▸ Supplied records
Content starts

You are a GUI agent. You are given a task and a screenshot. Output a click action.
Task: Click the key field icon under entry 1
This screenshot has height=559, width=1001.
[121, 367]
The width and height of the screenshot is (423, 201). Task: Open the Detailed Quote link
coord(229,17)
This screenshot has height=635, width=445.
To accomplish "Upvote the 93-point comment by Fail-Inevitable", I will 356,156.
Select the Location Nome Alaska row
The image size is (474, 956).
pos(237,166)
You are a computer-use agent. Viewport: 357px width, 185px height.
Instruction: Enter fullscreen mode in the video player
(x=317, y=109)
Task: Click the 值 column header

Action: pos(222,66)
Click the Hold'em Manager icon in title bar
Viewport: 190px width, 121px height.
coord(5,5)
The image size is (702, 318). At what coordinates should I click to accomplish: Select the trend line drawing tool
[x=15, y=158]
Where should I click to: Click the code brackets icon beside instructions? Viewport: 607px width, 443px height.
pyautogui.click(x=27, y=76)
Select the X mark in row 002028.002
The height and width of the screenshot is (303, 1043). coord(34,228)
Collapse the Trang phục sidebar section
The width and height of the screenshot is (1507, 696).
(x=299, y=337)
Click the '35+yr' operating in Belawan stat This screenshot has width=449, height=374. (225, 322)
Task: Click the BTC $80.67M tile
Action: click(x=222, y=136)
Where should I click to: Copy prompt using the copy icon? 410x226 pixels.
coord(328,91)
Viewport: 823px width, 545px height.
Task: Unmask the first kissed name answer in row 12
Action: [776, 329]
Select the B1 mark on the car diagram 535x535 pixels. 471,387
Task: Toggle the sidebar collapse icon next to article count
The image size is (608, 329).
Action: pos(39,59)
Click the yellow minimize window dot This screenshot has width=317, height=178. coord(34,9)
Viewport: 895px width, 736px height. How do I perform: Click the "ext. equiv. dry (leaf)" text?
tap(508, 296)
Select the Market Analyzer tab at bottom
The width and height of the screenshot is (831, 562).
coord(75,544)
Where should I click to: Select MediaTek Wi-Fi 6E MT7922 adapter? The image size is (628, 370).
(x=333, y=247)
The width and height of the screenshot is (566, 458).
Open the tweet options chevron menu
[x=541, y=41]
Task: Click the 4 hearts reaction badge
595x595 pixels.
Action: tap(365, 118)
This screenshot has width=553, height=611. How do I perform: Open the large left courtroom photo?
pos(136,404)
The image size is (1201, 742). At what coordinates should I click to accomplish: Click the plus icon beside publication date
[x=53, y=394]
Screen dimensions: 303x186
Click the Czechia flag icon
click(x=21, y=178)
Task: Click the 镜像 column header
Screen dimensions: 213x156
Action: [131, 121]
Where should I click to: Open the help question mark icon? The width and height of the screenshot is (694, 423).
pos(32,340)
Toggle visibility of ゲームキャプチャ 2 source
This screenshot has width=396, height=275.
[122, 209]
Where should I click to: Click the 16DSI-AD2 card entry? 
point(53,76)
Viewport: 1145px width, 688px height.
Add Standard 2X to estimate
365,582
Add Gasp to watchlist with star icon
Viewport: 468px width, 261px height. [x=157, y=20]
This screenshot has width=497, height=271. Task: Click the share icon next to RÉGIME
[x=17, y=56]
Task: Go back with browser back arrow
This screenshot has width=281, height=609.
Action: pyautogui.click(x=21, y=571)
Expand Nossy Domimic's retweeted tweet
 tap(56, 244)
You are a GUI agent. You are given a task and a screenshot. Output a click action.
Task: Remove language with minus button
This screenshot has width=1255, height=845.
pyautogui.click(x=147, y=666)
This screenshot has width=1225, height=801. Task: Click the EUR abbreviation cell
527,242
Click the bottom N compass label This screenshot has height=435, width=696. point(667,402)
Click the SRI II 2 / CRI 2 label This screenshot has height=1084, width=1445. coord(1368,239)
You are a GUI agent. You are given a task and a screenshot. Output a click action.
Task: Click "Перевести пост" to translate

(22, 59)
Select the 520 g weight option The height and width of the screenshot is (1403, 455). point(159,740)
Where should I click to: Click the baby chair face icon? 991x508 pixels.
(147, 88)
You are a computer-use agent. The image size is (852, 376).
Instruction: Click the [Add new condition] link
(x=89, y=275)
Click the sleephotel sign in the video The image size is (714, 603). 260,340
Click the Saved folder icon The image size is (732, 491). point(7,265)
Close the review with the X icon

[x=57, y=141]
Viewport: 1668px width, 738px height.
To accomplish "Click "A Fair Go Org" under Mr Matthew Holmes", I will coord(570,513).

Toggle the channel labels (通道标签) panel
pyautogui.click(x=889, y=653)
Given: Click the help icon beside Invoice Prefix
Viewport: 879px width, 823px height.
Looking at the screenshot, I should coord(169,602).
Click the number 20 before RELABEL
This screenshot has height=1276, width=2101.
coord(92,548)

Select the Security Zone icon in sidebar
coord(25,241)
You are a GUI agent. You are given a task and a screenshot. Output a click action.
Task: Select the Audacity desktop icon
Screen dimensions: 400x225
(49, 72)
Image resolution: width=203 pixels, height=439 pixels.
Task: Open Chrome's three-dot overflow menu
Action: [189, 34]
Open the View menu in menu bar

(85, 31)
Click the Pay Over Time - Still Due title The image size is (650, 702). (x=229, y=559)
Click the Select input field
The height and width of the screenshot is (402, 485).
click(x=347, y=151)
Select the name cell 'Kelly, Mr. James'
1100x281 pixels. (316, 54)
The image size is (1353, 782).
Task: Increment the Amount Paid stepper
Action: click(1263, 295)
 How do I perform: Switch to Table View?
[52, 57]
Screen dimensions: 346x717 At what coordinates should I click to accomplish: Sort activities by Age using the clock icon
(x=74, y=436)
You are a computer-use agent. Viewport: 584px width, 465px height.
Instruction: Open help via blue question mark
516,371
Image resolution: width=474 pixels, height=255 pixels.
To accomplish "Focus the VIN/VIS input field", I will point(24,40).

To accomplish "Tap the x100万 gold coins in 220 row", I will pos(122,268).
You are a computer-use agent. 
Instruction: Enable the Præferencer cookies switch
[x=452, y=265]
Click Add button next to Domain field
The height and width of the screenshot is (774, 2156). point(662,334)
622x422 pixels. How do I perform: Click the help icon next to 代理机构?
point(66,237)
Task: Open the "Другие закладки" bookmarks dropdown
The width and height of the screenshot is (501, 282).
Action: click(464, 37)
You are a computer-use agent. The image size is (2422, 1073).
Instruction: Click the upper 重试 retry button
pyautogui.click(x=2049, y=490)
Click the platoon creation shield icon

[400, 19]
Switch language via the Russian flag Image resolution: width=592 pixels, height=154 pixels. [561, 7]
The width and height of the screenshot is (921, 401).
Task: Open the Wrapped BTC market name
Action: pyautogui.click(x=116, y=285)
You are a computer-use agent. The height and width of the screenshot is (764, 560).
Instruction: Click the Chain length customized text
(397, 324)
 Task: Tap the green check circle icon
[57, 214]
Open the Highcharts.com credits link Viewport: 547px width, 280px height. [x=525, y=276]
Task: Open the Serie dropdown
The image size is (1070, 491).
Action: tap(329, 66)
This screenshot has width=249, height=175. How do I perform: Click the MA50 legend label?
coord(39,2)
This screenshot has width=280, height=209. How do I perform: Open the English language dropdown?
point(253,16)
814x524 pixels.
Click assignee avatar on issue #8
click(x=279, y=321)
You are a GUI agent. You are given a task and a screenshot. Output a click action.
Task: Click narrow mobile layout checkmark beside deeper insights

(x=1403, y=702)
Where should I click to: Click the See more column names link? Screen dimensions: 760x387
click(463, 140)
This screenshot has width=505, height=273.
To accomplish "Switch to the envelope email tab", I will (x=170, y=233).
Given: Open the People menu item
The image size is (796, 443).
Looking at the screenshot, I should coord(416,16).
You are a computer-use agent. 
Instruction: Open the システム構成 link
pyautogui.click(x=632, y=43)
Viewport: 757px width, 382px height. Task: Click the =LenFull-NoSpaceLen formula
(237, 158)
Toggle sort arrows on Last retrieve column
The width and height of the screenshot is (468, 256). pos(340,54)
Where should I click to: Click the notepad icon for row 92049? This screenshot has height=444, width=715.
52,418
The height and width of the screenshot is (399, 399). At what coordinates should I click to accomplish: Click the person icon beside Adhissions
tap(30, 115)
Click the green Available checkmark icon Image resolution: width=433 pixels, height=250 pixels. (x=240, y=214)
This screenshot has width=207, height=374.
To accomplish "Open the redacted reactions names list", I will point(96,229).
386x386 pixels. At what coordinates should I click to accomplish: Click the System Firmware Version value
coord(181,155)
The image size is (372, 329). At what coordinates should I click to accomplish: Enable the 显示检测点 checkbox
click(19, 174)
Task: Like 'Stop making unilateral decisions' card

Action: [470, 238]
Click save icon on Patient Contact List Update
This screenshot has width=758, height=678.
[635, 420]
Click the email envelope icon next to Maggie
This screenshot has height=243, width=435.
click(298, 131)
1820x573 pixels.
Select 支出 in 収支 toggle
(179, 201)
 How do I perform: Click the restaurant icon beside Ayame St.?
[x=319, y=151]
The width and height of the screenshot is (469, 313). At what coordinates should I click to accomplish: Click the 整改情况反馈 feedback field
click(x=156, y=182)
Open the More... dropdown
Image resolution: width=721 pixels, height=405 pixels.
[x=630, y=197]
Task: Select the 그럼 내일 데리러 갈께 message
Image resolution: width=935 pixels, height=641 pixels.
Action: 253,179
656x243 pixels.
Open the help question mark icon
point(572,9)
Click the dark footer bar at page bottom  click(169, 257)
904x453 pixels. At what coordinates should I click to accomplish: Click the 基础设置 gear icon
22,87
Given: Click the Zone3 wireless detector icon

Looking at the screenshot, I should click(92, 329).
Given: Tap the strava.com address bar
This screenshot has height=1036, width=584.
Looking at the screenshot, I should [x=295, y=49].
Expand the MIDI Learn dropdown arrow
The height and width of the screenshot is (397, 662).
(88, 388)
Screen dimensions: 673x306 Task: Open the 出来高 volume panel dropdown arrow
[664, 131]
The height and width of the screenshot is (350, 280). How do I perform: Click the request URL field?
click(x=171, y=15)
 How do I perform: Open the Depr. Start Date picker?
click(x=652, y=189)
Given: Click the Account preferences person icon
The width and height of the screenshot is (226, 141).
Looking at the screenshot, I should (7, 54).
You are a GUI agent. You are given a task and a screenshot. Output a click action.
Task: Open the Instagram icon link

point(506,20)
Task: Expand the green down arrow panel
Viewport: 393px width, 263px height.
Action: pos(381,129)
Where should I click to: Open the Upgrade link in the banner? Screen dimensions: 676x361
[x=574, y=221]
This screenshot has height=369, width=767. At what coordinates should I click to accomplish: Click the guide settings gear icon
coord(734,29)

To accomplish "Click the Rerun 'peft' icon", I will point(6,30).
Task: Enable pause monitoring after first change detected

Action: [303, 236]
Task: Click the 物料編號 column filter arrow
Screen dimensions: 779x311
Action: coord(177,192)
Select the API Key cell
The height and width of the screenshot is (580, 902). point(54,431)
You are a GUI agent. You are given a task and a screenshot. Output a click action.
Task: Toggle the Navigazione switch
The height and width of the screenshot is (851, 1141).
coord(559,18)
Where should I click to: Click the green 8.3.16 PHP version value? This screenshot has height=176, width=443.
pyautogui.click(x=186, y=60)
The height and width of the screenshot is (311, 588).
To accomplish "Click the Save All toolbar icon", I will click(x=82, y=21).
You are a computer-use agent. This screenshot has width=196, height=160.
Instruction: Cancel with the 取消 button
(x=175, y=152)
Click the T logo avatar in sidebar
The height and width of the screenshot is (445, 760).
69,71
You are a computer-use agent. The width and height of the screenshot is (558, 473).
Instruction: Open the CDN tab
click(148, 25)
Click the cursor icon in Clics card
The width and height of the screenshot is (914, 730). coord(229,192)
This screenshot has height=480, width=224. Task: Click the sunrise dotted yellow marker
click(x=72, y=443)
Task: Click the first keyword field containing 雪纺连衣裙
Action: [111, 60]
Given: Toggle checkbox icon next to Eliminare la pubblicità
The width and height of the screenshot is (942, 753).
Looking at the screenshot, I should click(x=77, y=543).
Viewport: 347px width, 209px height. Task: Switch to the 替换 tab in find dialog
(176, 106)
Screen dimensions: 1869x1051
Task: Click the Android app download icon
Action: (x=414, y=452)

Content ends

Your task is to return, exactly and on their own, the lines from the one containing "Viewport: 347px width, 209px" through the last line of the listing.

Viewport: 347px width, 209px height. Task: Switch to the 替换 tab in find dialog
(176, 106)
Screen dimensions: 1869x1051
Task: Click the Android app download icon
Action: (x=414, y=452)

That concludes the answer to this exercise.